(Brief): Can you render the records from the line containing "Open 赞助商展示位招租 link" up to and including the line containing "Action: coord(304,234)" as a JSON list of strings, with one string per line and blank lines omitted?

(Provided data):
-*-*-
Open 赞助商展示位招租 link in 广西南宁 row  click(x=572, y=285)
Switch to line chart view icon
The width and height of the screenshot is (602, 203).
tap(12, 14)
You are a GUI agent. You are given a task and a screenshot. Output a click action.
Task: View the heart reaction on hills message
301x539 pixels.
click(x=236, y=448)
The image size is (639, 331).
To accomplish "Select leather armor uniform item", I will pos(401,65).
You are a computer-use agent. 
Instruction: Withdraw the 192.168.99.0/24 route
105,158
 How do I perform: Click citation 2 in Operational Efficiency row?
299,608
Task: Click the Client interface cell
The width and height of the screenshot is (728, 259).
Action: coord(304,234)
-*-*-
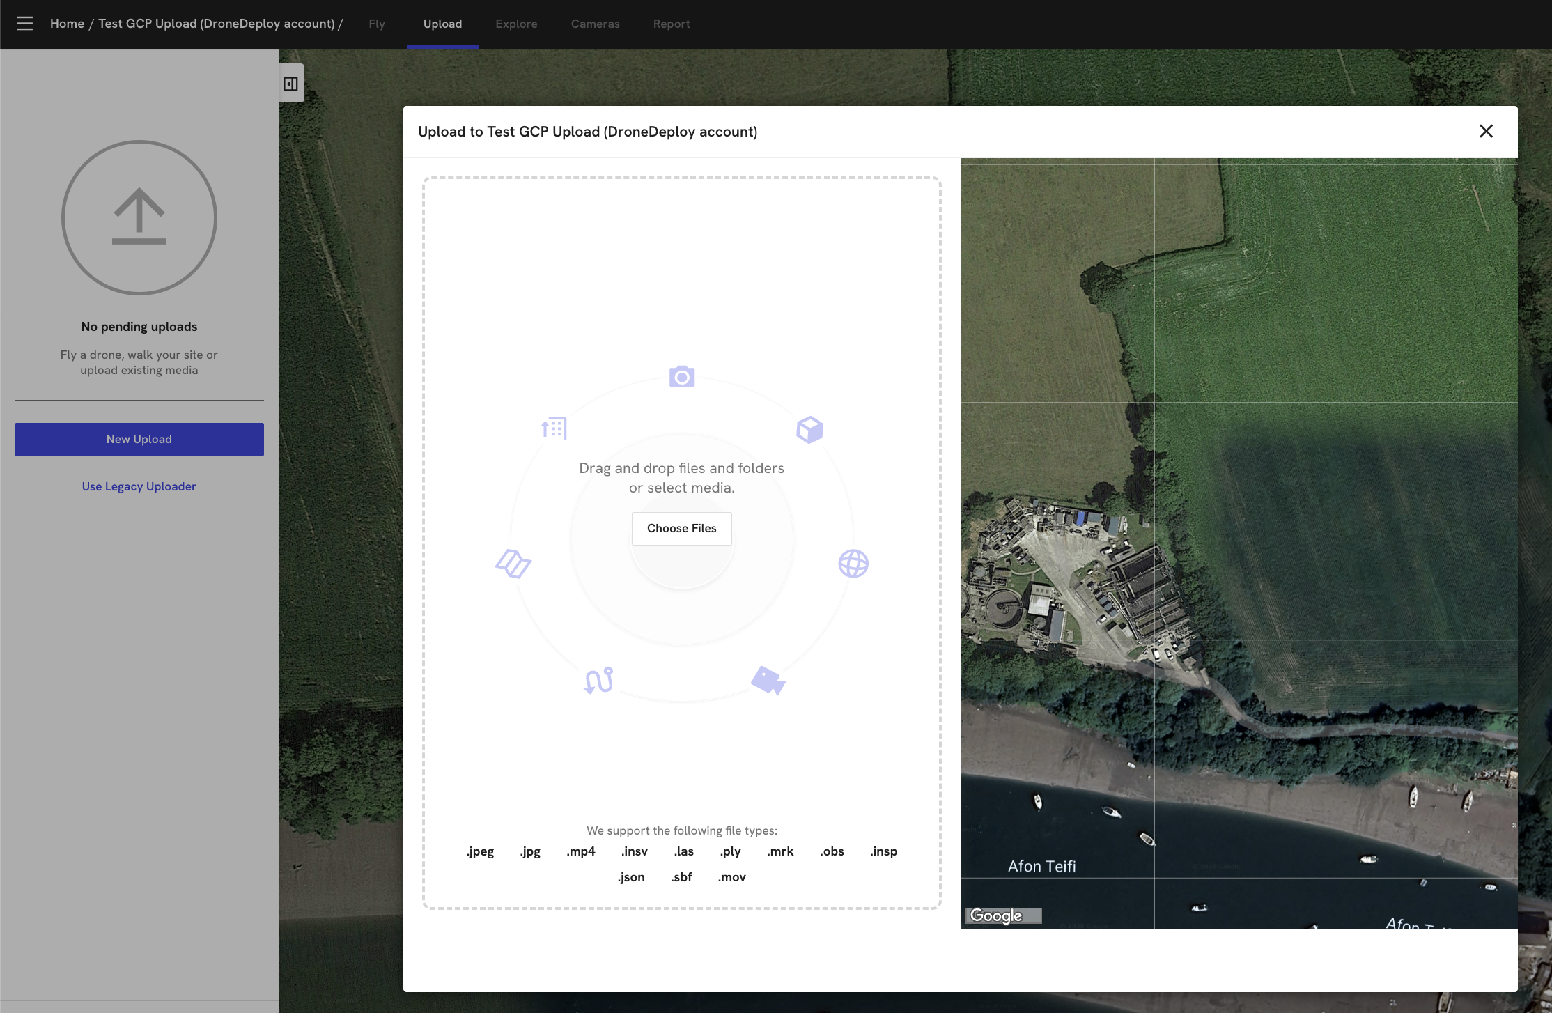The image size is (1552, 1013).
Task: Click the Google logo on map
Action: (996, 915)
-*-*-
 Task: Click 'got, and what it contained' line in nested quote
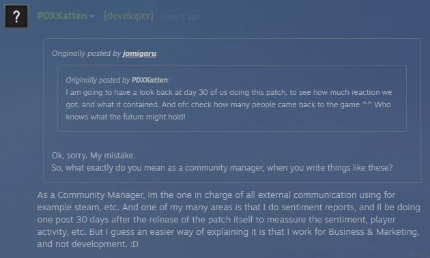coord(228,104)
-*-*-
(Finished answer):
[
  "Open 赞助商展示位招租 link in 广西南宁 row  click(x=572, y=285)",
  "Switch to line chart view icon",
  "The width and height of the screenshot is (602, 203).",
  "tap(12, 14)",
  "You are a GUI agent. You are given a task and a screenshot. Output a click action.",
  "Task: View the heart reaction on hills message",
  "301x539 pixels.",
  "click(x=236, y=448)",
  "The image size is (639, 331).",
  "To accomplish \"Select leather armor uniform item\", I will pos(401,65).",
  "You are a computer-use agent. ",
  "Instruction: Withdraw the 192.168.99.0/24 route",
  "105,158",
  " How do I perform: Click citation 2 in Operational Efficiency row?",
  "299,608",
  "Task: Click the Client interface cell",
  "The width and height of the screenshot is (728, 259).",
  "Action: coord(304,234)"
]